■ **Obiettivo dell'esercizio**:
Rispondi alle domande seguenti usando solo il passo citato.
(a) Quale arco di anni della storia di Pino Daniele ripercorre la prima parte?
(b) Che cosa avvenne nel 1977, secondo il passo?
(c) Quali due luoghi sono ricostruiti scenograficamente?

■ **Passo citato**:
┄┄┄┄┄┄
La prima parte dal titolo Terra mia (Sala Plebiscito)ripercorre la storia di Pino Daniele dal 1955 al 1977, anno di pubblicazione del suo primo album, impreziosita dalle ricostruzioni scenografiche della sala prove e di un tipico live club notturno di Napoli degli anni ’70, luoghi che contestualizzano gli esordi del musicista, consentendo ai visitatori di attraversare varie epoche e di interagire con la sua magia:1. La mia città tra inferno ed il cielo,2. The space – La grotta, 3. The club – I got the blues, 4. Terra mia.
┄┄┄┄┄┄
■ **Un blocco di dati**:
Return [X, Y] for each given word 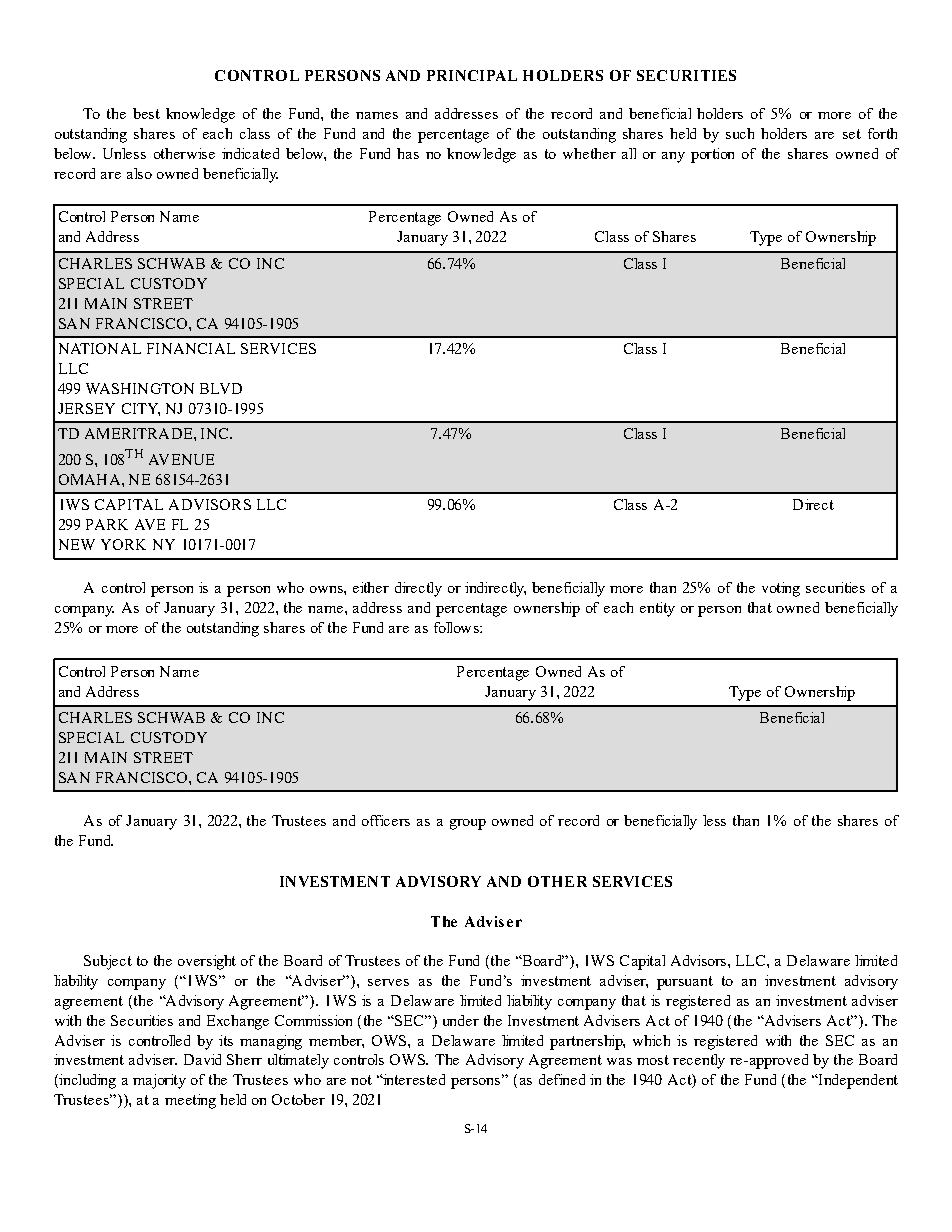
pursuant [685, 983]
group [468, 824]
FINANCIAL [191, 348]
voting [781, 589]
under [461, 1020]
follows [457, 627]
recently [699, 1061]
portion [712, 155]
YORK [123, 544]
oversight [207, 962]
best [146, 113]
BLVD [221, 388]
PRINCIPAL [472, 75]
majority [159, 1081]
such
┄┄┄┄┄┄
■ **Risposta attesa**:
(a) Dal 1955 al 1977.
(b) Fu pubblicato il primo album di Pino Daniele.
(c) La sala prove e un tipico live club notturno di Napoli degli anni '70.